# [Exercise requirements]
Write out the data exactly, every line included.

# [Data excerpts]
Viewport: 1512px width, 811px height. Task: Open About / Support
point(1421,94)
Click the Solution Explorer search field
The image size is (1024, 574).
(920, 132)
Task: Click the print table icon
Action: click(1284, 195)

# [Exercise answer]
Viewport: 1512px width, 811px height. Task: Open About / Support
point(1421,94)
Click the Solution Explorer search field
The image size is (1024, 574).
(920, 132)
Task: Click the print table icon
Action: click(1284, 195)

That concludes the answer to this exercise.